“Nuevas Confesiones a un Médico”: ¿un libro para los padres?

Cuando hace algún tiempo el doctor Jorge Pérez Ávila, investigador y médico cubano, y un abanderado en su lucha, inició su saga de “Confesiones a un Médico”, no pensé que el tema prendería tanto por la cantidad de prejuicios que aún existían sobre la infección con el Virus de Inmunodeficiencia Humana (VIH) que provoca el Síndrome de igual nombre (SIDA). Pues todavía hoy mucha gente, tanto homo como heterosexuales, se consideran invencibles frente al mal, bajo el errado punto de vista de “qué va, a mí eso no me toca”, con no sé qué argumentos absurdos.
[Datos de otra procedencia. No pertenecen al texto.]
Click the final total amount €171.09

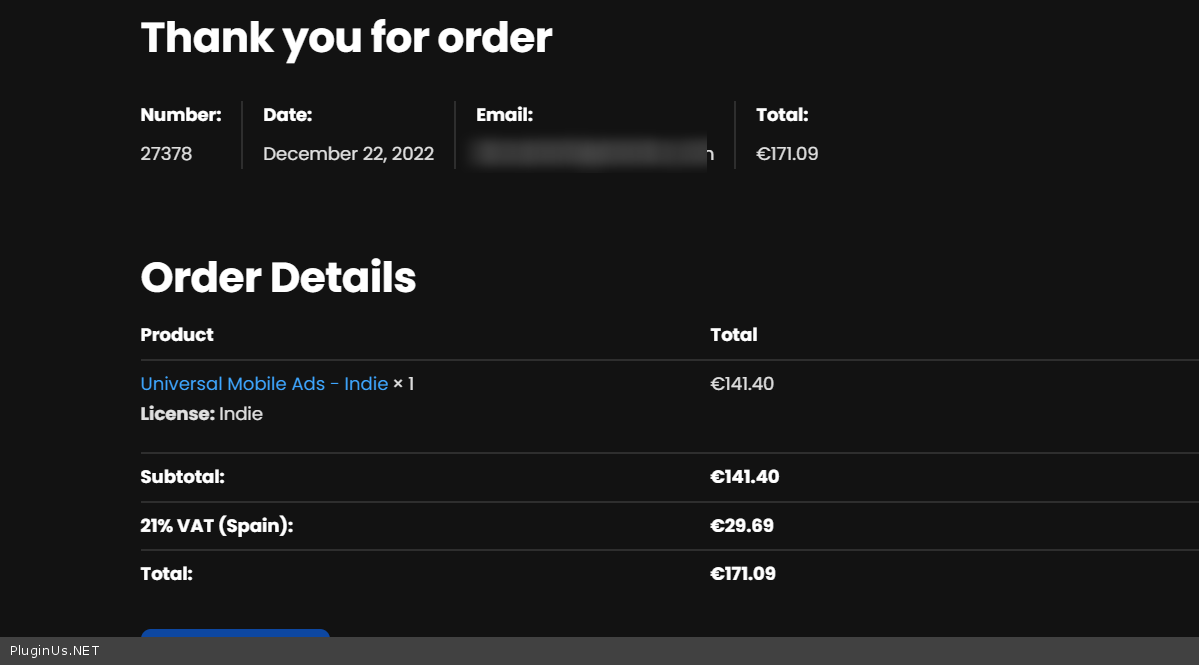point(742,574)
Y miran a la persona seropositiva como un bicho raro: alguien que ha sido castigado o que se equivocó -y cualquiera puede equivocarse, señores.
¿Por qué incluyo este comentario en este sitio dedicado a la infancia? Porque muy aleccionador resulta el segundo volumen “Nuevas Confesiones a un Médico”, acerca de las tempranas edades a las que se infectan por vía sexual los adolescentes y jóvenes; y los errores de crianza, tanto maternos como paternos, que hacen más fácil la adquisición de la enfermedad.
Perdí a un amigo de SIDA a sus florecientes 34 años, y no deseo su suerte para hijos propios ni ajenos. Leamos este texto, que de teque y de lecciones no tiene nada, sino simples y descarnadas vivencias, apenas ejemplos; de verbo puro y duro (tanto que lastima como puñalada por su veracidad cruel); y aprendamos cómo cuidar mejor a nuestra prole. Tengamos mucho dinero o ninguno, condiciones materiales fastuosas o la más mísera pobreza: el amor, la comunicación en todo momento, la claridad y transparencia en las conversaciones, el apoyo y la comprensión, son vitales en el real combate contra el microorganismo que les arrebatará la vida a nuestros hijos si no permanecemos en alerta. Como dice nuestro psicólogo Manuel Calviño: Vale la pena.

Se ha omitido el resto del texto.